[RECORDS TO USE Boundary: Start]

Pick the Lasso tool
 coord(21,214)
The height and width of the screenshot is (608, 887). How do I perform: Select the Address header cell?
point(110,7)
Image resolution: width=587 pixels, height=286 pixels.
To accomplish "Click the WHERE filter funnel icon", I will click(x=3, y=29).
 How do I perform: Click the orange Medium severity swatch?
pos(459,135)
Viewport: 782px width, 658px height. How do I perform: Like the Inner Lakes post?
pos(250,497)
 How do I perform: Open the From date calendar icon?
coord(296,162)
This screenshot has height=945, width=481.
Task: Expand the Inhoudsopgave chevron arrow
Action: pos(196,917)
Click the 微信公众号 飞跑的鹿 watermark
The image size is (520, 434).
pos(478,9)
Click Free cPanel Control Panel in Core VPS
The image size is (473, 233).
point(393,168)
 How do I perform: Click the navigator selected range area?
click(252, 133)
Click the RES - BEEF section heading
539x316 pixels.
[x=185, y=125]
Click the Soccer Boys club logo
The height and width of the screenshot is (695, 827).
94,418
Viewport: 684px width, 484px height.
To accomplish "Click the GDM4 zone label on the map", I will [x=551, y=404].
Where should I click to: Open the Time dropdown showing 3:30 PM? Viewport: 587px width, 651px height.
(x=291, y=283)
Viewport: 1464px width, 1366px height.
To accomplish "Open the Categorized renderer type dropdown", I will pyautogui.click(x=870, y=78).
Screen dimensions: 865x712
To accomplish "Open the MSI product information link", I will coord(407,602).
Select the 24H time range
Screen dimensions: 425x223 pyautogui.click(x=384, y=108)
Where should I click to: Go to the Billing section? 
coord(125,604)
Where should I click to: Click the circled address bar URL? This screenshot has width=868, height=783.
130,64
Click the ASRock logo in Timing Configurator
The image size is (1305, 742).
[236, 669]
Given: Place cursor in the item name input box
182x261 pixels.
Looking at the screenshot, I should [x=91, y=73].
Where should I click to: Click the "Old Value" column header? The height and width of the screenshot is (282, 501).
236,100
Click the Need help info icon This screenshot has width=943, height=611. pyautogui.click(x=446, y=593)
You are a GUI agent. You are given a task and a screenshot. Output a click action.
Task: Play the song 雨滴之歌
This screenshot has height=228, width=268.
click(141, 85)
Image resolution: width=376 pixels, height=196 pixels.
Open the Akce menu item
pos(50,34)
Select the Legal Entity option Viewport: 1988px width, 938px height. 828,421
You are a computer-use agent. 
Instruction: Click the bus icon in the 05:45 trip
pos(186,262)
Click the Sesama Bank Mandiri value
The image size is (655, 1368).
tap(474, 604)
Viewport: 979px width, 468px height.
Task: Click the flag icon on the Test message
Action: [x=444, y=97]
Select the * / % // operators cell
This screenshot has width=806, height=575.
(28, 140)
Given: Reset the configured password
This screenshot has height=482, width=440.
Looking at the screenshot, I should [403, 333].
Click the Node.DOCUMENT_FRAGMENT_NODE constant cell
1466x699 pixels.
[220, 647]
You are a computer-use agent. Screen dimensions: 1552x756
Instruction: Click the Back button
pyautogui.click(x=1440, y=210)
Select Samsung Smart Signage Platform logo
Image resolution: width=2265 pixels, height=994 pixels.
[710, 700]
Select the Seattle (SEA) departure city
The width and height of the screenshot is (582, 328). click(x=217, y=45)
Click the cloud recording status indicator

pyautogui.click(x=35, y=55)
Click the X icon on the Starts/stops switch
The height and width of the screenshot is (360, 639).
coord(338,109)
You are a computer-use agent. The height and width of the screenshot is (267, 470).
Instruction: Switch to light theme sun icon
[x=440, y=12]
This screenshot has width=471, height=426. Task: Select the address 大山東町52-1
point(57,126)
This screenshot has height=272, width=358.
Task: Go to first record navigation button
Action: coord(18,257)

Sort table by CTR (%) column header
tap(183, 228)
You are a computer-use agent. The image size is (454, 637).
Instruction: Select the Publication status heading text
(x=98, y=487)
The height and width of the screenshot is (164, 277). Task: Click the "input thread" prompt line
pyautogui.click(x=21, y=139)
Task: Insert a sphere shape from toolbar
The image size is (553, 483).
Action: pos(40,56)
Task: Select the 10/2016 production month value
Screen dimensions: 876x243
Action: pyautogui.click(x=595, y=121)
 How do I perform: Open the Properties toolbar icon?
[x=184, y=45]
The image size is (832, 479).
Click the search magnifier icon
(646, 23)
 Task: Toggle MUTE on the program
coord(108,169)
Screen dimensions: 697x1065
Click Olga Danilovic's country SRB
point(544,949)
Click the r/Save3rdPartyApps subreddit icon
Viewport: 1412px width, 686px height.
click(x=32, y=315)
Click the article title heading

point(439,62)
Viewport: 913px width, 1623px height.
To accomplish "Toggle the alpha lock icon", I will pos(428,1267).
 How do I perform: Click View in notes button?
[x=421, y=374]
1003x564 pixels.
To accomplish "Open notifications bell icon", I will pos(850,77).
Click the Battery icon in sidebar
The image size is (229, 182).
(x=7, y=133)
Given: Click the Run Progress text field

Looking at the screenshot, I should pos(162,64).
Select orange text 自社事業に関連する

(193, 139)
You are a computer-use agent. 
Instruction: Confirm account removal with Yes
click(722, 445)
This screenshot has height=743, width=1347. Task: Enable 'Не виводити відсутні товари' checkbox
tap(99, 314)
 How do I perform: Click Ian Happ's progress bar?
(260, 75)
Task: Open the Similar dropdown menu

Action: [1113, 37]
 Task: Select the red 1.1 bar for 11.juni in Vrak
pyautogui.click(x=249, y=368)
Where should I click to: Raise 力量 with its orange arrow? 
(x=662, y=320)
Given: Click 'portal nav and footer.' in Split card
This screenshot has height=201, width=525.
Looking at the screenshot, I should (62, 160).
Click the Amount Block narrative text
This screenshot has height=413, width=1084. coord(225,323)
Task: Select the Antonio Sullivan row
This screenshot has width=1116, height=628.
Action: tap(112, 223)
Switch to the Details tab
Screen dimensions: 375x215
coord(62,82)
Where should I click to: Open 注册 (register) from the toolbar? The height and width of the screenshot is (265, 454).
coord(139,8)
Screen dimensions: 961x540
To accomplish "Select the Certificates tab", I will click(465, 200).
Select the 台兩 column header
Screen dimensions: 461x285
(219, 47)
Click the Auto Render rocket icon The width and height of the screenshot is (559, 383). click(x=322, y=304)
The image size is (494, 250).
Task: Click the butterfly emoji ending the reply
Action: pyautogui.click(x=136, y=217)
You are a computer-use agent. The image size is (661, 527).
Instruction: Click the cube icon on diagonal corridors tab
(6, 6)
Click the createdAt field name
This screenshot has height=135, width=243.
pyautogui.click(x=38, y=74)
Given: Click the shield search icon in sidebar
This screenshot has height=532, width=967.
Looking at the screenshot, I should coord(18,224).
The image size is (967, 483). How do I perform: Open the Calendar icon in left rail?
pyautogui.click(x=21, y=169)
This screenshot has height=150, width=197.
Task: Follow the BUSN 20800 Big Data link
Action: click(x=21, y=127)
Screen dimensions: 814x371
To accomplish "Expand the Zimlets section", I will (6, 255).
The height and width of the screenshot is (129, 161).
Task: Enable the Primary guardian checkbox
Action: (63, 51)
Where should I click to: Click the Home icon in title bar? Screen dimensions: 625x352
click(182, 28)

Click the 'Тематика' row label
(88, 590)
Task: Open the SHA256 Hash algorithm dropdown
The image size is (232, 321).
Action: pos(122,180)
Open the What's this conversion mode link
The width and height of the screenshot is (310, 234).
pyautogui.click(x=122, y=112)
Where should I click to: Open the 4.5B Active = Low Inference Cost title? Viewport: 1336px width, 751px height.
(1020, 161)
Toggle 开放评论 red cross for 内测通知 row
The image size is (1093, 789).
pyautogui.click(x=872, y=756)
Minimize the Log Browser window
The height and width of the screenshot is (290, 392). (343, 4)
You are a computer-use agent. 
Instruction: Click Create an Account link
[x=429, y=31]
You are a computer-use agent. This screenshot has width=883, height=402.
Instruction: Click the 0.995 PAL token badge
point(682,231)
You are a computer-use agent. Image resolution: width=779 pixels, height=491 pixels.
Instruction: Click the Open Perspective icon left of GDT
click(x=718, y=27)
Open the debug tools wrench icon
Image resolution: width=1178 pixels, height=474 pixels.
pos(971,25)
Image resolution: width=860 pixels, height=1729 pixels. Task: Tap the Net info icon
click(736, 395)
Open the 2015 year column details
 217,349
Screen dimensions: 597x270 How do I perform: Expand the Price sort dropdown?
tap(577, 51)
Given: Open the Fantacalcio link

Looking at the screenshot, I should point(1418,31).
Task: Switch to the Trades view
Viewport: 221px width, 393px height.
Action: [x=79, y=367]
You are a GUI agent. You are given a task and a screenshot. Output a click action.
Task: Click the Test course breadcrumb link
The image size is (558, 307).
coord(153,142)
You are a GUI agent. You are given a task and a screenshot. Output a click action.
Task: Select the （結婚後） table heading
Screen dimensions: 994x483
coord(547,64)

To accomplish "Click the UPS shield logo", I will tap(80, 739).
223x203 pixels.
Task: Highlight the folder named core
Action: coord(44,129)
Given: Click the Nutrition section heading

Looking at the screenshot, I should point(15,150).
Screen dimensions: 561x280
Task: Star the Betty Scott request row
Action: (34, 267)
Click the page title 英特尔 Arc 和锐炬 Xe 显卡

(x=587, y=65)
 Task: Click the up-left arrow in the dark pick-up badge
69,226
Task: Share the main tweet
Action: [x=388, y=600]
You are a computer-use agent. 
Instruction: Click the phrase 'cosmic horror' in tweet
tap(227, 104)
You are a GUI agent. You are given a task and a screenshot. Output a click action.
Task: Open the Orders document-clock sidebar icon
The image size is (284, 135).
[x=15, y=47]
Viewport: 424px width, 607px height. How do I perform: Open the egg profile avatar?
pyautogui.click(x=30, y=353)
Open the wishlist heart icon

[RECORDS TO USE Boundary: End]

## BRIEF
Take the line above containing "Where should I click to: Click the circled", the line containing "Click the Need", and all lines in between, and copy them exactly without anything else.

## ANSWER BOX
Where should I click to: Click the circled address bar URL? This screenshot has width=868, height=783.
130,64
Click the ASRock logo in Timing Configurator
The image size is (1305, 742).
[236, 669]
Given: Place cursor in the item name input box
182x261 pixels.
Looking at the screenshot, I should [x=91, y=73].
Where should I click to: Click the "Old Value" column header? The height and width of the screenshot is (282, 501).
236,100
Click the Need help info icon This screenshot has width=943, height=611. pyautogui.click(x=446, y=593)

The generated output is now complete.